# Questions



## Busted z (Apr 12, 2011)

I am wanting to get bigger fuel injectors and fuel pump ,but I don' know what size I need. I have an 86 300zx n/a. I heard that you need a new ecu which with all the other parts all adding up means you need $$$$$. I was wondering if I could take the injectors, fuel pump, and ecu of any other cars and it work.


----------



## smj999smj (Jan 1, 2006)

Are you doing any other work to the engine, because if you are thinking that just adding more fuel to the stock engine is going to gain you significant power gains and performance, you are incorrect. Just like you can't take an old car with a small block and a 2 bbl. carb and throw on a 850cfm Holley double pumper. Too much fuel will over richen the mixture, foul the spark plugs and bog the engine down. Everything on an engine has to work together. If you want to increase performance, you must also take into consideration the volume of air entering the engine, camshaft profile, compression, exhaust restriction, etc. in addition to making fuel system mods. The ECM must be programmed to work with these modifications. Yes, it costs money. But the money should be spent on smart decisions and you should map out a goal for your performance needs, or wants, and create a gameplan on how to achieve this goal before spending one red cent!


----------



## Busted z (Apr 12, 2011)

I'm planning on getting a k&n cone filter and gut the stock plenum (once i look into it and figure out how, if anyon knows that would be helpful). Also, I already have a cat back exhaust. Possibly regap the plugs or new ones. If this wouldn't work does anyone know a cheap build for my car.


----------



## smj999smj (Jan 1, 2006)

You'll need a milling machine and be able to weld aluminum if you're planning on gutting the upper plenum yourself. Gutted Z31 upper plenums generally sell from around $400 and up.


----------



## Busted z (Apr 12, 2011)

Thanks. Would it be possible to use the injectors, fuel pump, and ecu, or what should i do?


----------



## smj999smj (Jan 1, 2006)

I believe I answered your question in post #2. Any performance direction you take is going to cost a good deal of money to get significant gains. It's a lot more costly to build performance and power out of a Nissan engine than say, a small block Chevy or Ford. What are you trying to achieve? 250 horsepower? 300? 400? Are you looking for high end horsepower or low end torque? Are you looking for a road hugger or straight line performer. As I said in the other post, sit down and create a gameplan for what you are trying to achieve and a realistic budget.
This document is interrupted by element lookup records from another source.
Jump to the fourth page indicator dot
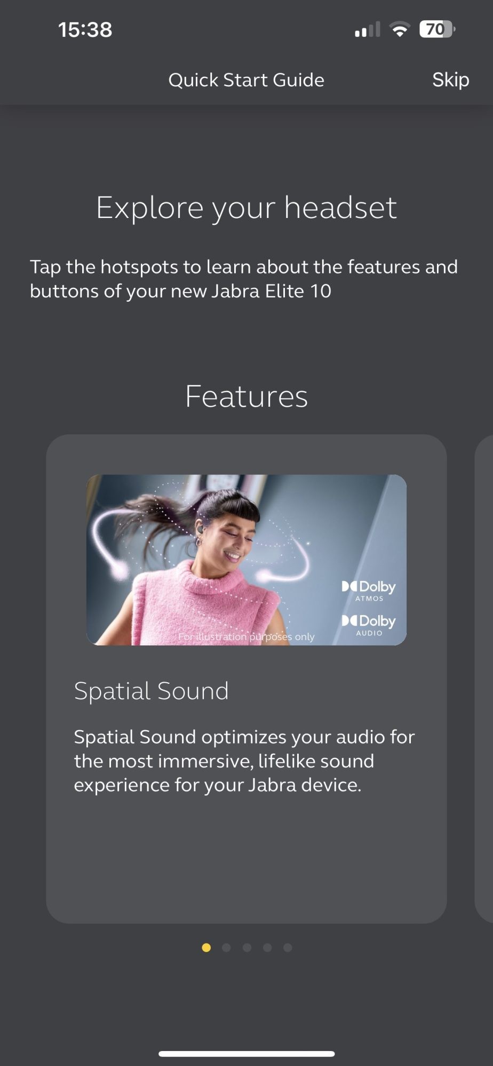267,947
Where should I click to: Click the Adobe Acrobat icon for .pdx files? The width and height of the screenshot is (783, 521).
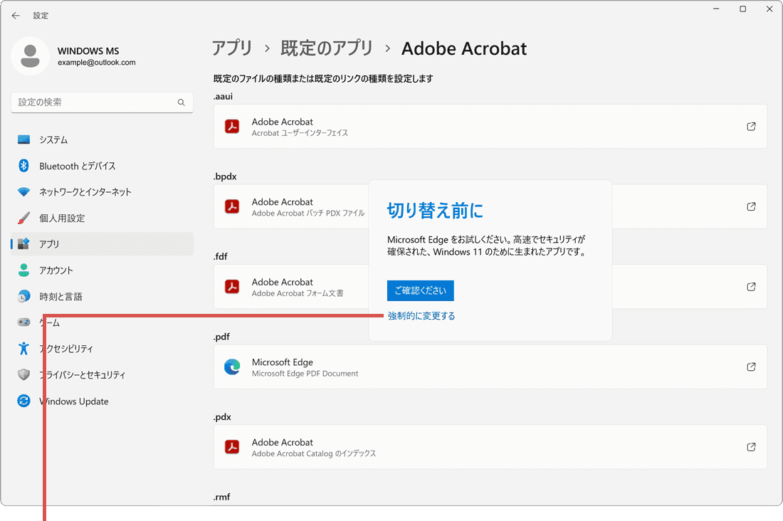[x=232, y=447]
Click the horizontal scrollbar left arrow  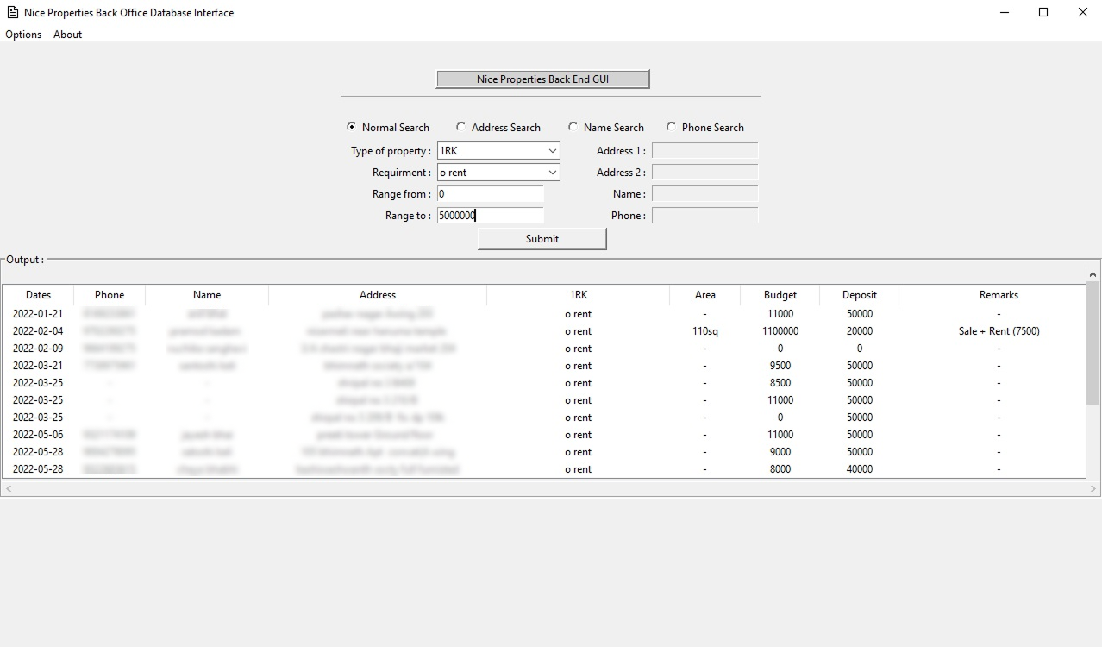point(9,488)
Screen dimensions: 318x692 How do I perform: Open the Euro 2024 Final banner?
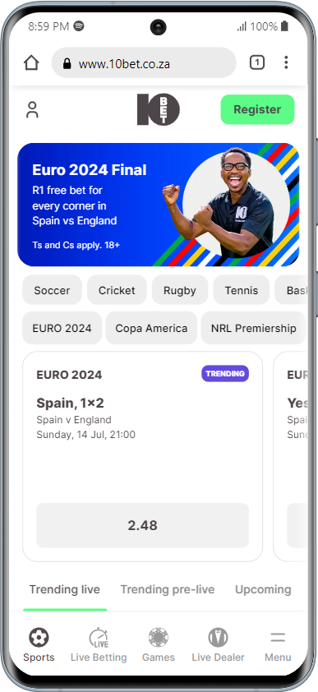(x=159, y=205)
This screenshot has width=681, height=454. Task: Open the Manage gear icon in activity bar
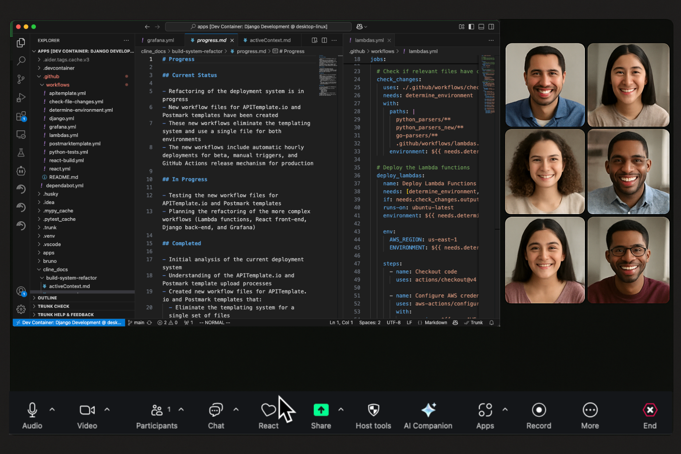point(21,309)
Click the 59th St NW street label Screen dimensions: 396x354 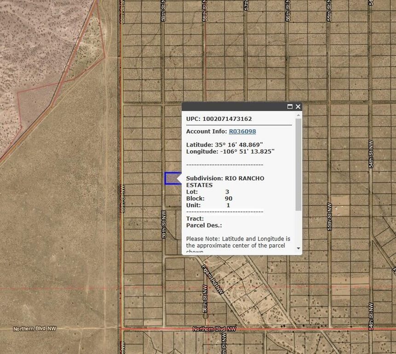[x=164, y=224]
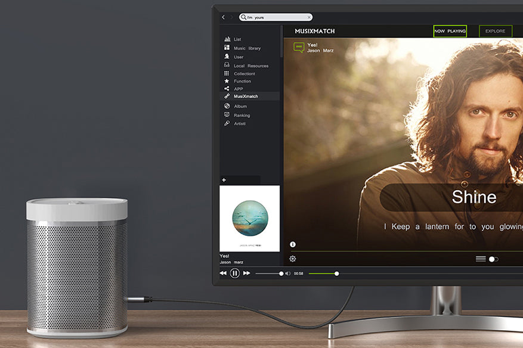Go back to the previous track
Viewport: 523px width, 348px height.
pos(223,273)
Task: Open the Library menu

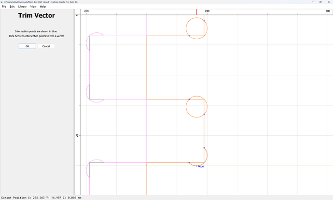Action: [x=22, y=7]
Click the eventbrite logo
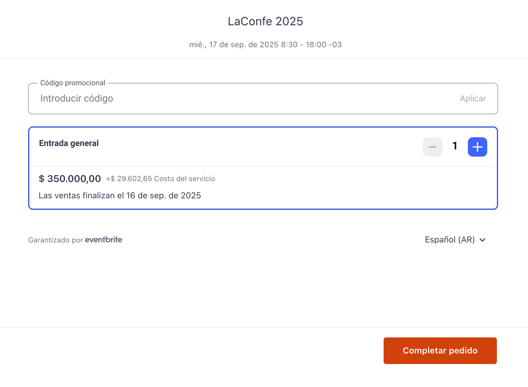 [x=104, y=240]
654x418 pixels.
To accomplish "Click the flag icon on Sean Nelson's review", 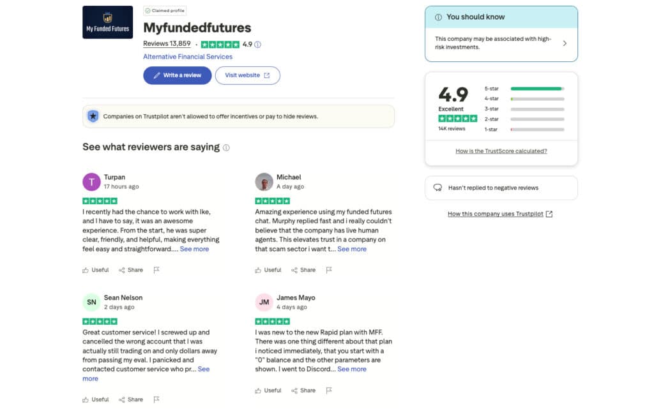I will coord(156,399).
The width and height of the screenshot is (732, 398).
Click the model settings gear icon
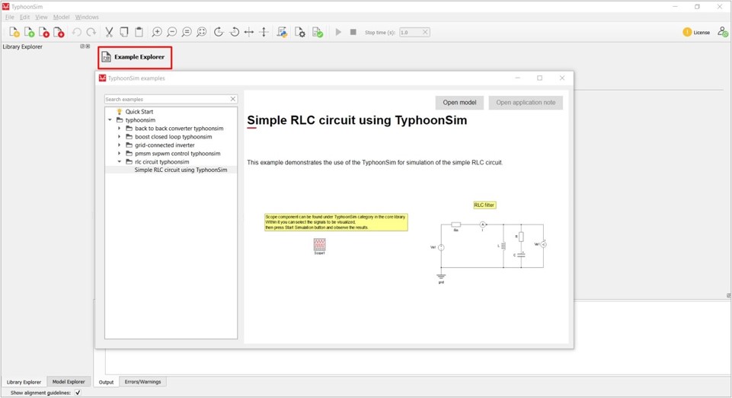coord(300,32)
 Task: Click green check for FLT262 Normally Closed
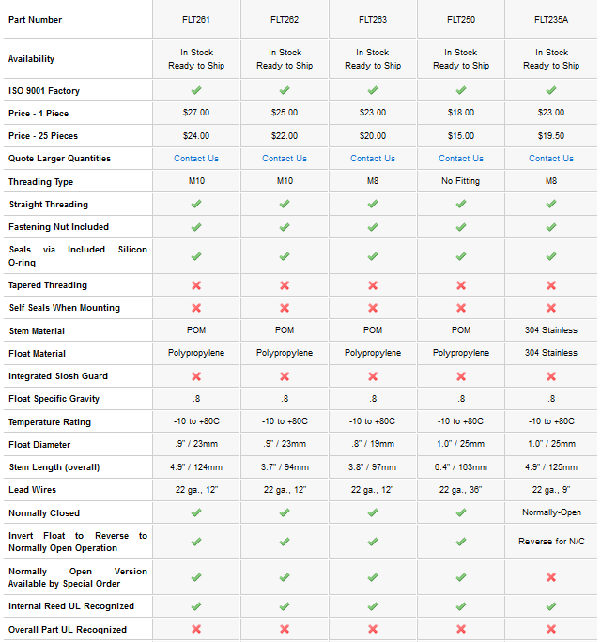click(x=285, y=513)
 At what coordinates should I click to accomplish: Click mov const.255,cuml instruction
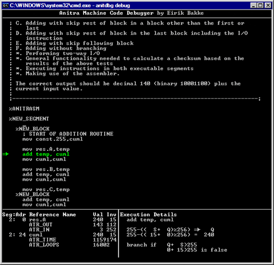coord(53,139)
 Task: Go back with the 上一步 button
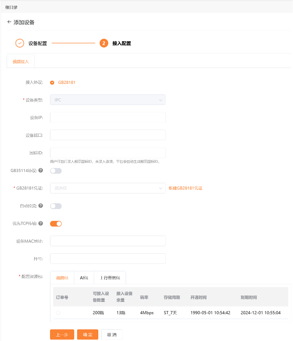pyautogui.click(x=62, y=334)
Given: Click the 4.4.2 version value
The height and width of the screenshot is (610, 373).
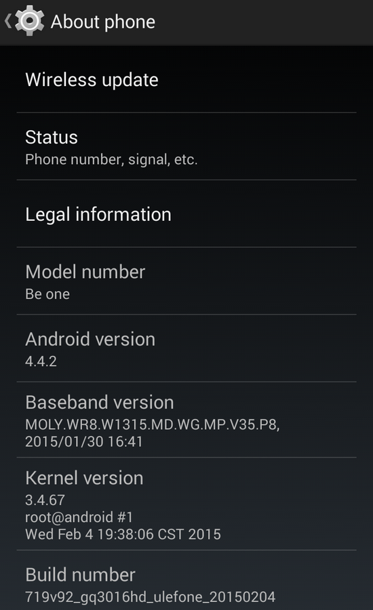Looking at the screenshot, I should (41, 361).
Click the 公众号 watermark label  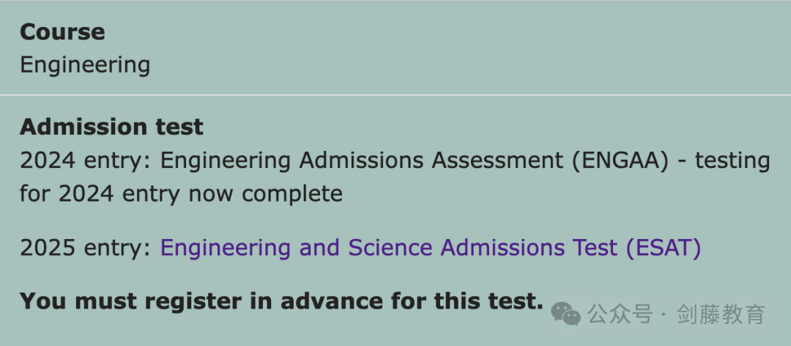click(x=620, y=314)
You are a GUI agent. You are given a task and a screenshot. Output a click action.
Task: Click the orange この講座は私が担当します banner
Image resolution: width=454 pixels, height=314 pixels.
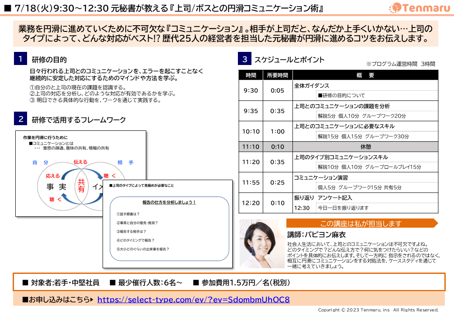click(360, 223)
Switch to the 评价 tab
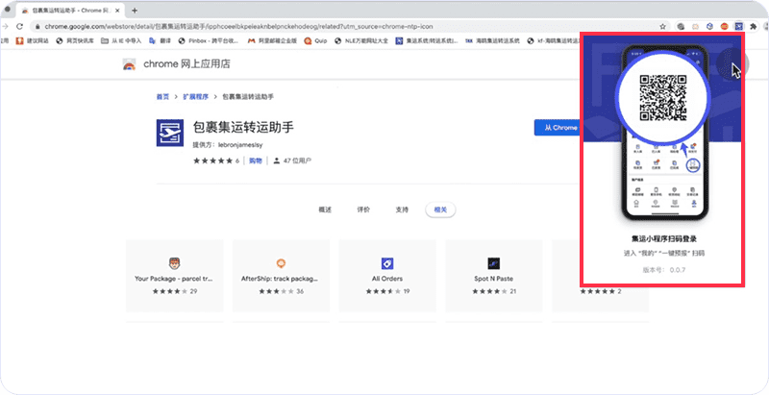This screenshot has height=395, width=769. click(363, 209)
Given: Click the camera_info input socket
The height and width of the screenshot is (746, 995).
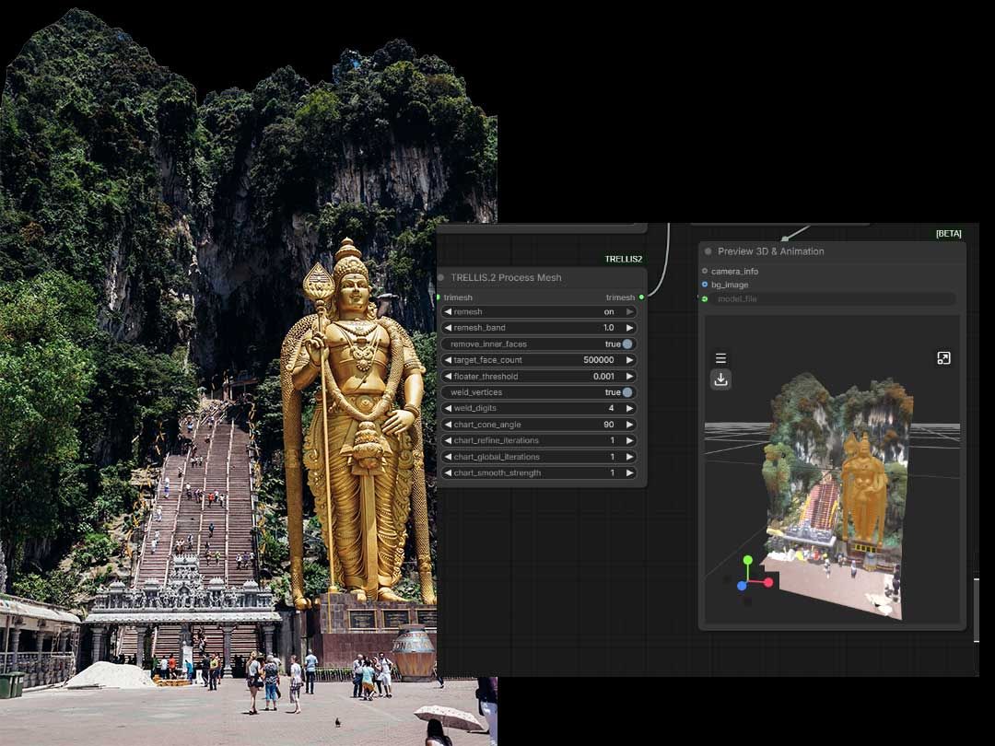Looking at the screenshot, I should (705, 271).

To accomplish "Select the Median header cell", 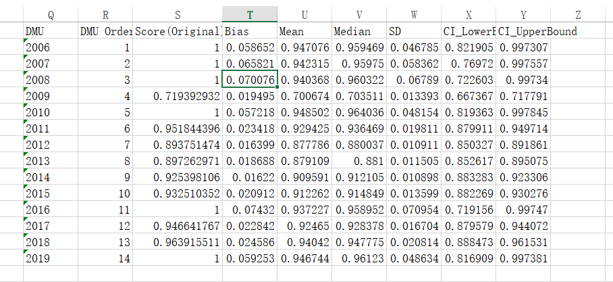I will (359, 32).
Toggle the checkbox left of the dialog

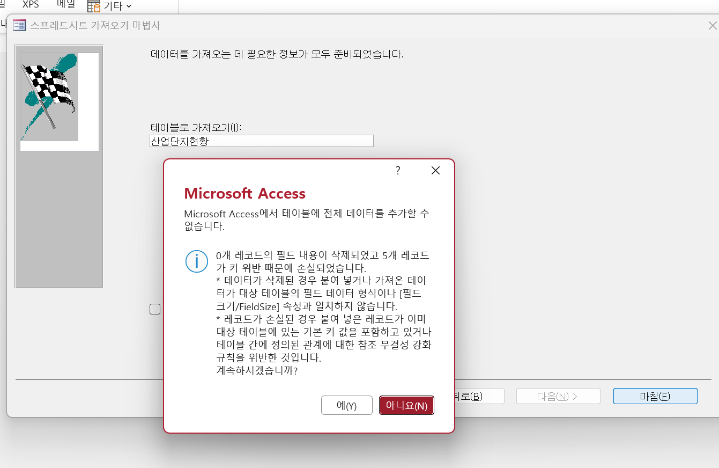coord(155,309)
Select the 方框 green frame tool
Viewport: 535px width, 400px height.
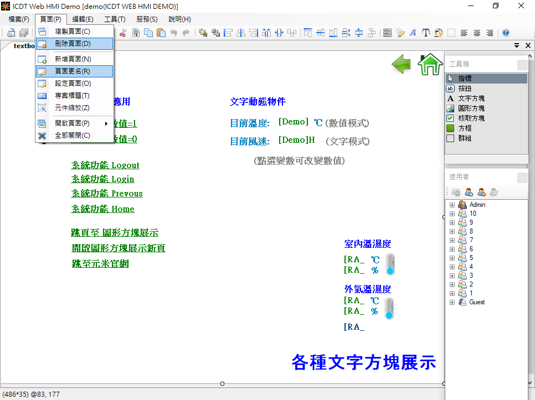pyautogui.click(x=465, y=128)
Once we know your goals and limitations, we can better give you advice.


----------



## Busted z (Apr 12, 2011)

For now i only want around 250 more later ,but for now 250. Any gain in horsepower or torque is appreciated. The cheapest way is perferred ,but if the price gets up there then the cheapest for the most gain will be first. Then what isn't affordable is on the waiting list until I save the cash. I'm not firm on putting these parts on except the K&N and the plenum (once a mig machine comes in he picture) I'm just trying to get some ideas of the best way to go.


----------



## smj999smj (Jan 1, 2006)

Honestly, even with a fairly substantial budget, I think you would have a hard time even getting to 250HP with the n/a VG30E in your 86 Z, which is rated at 160HP. By comparison, the VG30ET produces 200-205 HP, the twin-cam VG30DE in the Z32, which had variable valve timing, was rated at 222 HP and the twin-turbo VG30DETT was rated at 300 HP. Also, keep in mind the mileage of your engine. Unless the engine has been rebuilt in the recent past or replaced with a reman., chances are if put on a dyno, it will fall a good bit short of that "new" engine rating of 160 HP. So, let's even optimistically say your current engine is putting out 150 HP. You are looking to make mods to add another 100 HP to an engine, when new, only put out 160 HP on a small budget... It's not going to happen! That doesn't mean adding a free flowing intake and maybe installing a less restrictive exhaust isn't going to help performance, but by how much?...15-20 HP at best, I would think, and even that might be optimistic. If you really want to pursue 250 HP, your best bet would be to find a turbo Z to make mods on. Even with that, you will still likely spend a few thousand dollars to reach your goal of 250. Install a VG30DETT from a Z32 in your current car, maybe? I would take a guess of closer to $10,000 and a lot of man hours.


----------



## Busted z (Apr 12, 2011)

I know it's a lot to get to 250 as far as money, time, and hard work go, and probably isn't obtainable right now, but any sufficient gain in horsepower/torque is great. I just want a way to begin mods what mods would you recomend to start me on the way. Can I make 200, 190, 180? I'm not looking to be the fastest just improve, what can I do?


----------



## Busted z (Apr 12, 2011)

If I had my engine bored over to the size of a vg33 would i be able to get the pistons out of a vg33 or would the arms not match and does anyone know how much it costs to have a Z bored over.


----------



## Shadao (Aug 14, 2007)

cant really bore it out as it wasnt designed like that, chances are youd hit water galleries thus ruining your engine... modern engines dont really do it that well... like the old v8's used to...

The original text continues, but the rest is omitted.